◆ ASSIGNMENT:
Return all the entries word for word.

[EXCERPTED DATA — start]

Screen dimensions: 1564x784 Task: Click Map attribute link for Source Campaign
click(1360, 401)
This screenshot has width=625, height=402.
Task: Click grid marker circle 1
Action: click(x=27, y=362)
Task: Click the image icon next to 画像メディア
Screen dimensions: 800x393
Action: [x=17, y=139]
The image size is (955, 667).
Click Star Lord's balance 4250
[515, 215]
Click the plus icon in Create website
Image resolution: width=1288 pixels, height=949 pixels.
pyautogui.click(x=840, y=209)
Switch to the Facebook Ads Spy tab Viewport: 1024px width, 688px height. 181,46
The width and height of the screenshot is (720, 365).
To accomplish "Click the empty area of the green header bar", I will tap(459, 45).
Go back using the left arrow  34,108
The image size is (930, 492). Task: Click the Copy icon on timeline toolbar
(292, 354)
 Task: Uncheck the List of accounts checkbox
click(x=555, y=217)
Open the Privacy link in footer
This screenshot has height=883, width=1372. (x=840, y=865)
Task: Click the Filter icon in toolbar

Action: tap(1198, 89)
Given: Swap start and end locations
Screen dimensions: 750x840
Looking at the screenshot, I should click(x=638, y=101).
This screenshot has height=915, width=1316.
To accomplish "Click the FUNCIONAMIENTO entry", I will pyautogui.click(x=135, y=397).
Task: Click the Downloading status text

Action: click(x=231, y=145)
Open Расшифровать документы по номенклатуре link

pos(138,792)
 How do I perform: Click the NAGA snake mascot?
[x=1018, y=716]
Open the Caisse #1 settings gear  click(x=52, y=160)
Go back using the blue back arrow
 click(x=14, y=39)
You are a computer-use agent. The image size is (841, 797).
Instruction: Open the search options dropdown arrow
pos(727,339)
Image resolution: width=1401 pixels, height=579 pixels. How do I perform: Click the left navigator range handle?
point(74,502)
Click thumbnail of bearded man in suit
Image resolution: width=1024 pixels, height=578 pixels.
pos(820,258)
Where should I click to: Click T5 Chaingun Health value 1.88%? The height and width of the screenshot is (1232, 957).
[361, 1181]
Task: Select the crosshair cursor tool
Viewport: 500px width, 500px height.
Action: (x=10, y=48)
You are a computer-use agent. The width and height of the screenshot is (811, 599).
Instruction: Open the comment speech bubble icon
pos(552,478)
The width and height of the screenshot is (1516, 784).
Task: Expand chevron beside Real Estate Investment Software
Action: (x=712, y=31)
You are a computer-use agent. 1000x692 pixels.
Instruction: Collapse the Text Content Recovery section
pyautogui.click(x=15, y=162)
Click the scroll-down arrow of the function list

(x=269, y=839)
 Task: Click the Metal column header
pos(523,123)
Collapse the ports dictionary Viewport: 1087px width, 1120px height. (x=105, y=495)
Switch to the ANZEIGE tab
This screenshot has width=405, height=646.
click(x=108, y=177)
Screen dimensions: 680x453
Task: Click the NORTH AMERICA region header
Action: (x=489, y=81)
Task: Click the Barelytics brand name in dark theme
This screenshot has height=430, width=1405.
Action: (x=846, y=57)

[EXCERPTED DATA — finish]

◆ WORKED SOLUTION:
Screen dimensions: 1564x784 Task: Click Map attribute link for Source Campaign
click(1360, 401)
This screenshot has width=625, height=402.
Task: Click grid marker circle 1
Action: click(x=27, y=362)
Task: Click the image icon next to 画像メディア
Screen dimensions: 800x393
Action: [x=17, y=139]
The image size is (955, 667).
Click Star Lord's balance 4250
[515, 215]
Click the plus icon in Create website
Image resolution: width=1288 pixels, height=949 pixels.
pyautogui.click(x=840, y=209)
Switch to the Facebook Ads Spy tab Viewport: 1024px width, 688px height. 181,46
The width and height of the screenshot is (720, 365).
To accomplish "Click the empty area of the green header bar", I will tap(459, 45).
Go back using the left arrow  34,108
The image size is (930, 492). Task: Click the Copy icon on timeline toolbar
(292, 354)
 Task: Uncheck the List of accounts checkbox
click(x=555, y=217)
Open the Privacy link in footer
This screenshot has height=883, width=1372. (x=840, y=865)
Task: Click the Filter icon in toolbar

Action: tap(1198, 89)
Given: Swap start and end locations
Screen dimensions: 750x840
Looking at the screenshot, I should click(x=638, y=101).
This screenshot has height=915, width=1316.
To accomplish "Click the FUNCIONAMIENTO entry", I will pyautogui.click(x=135, y=397).
Task: Click the Downloading status text

Action: click(x=231, y=145)
Open Расшифровать документы по номенклатуре link

pos(138,792)
 How do I perform: Click the NAGA snake mascot?
[x=1018, y=716]
Open the Caisse #1 settings gear  click(x=52, y=160)
Go back using the blue back arrow
 click(x=14, y=39)
You are a computer-use agent. The image size is (841, 797).
Instruction: Open the search options dropdown arrow
pos(727,339)
Image resolution: width=1401 pixels, height=579 pixels. How do I perform: Click the left navigator range handle?
point(74,502)
Click thumbnail of bearded man in suit
Image resolution: width=1024 pixels, height=578 pixels.
pos(820,258)
Where should I click to: Click T5 Chaingun Health value 1.88%? The height and width of the screenshot is (1232, 957).
[361, 1181]
Task: Select the crosshair cursor tool
Viewport: 500px width, 500px height.
Action: (x=10, y=48)
You are a computer-use agent. The width and height of the screenshot is (811, 599).
Instruction: Open the comment speech bubble icon
pos(552,478)
The width and height of the screenshot is (1516, 784).
Task: Expand chevron beside Real Estate Investment Software
Action: (x=712, y=31)
You are a computer-use agent. 1000x692 pixels.
Instruction: Collapse the Text Content Recovery section
pyautogui.click(x=15, y=162)
Click the scroll-down arrow of the function list

(x=269, y=839)
 Task: Click the Metal column header
pos(523,123)
Collapse the ports dictionary Viewport: 1087px width, 1120px height. (x=105, y=495)
Switch to the ANZEIGE tab
This screenshot has width=405, height=646.
click(x=108, y=177)
Screen dimensions: 680x453
Task: Click the NORTH AMERICA region header
Action: (x=489, y=81)
Task: Click the Barelytics brand name in dark theme
This screenshot has height=430, width=1405.
Action: (x=846, y=57)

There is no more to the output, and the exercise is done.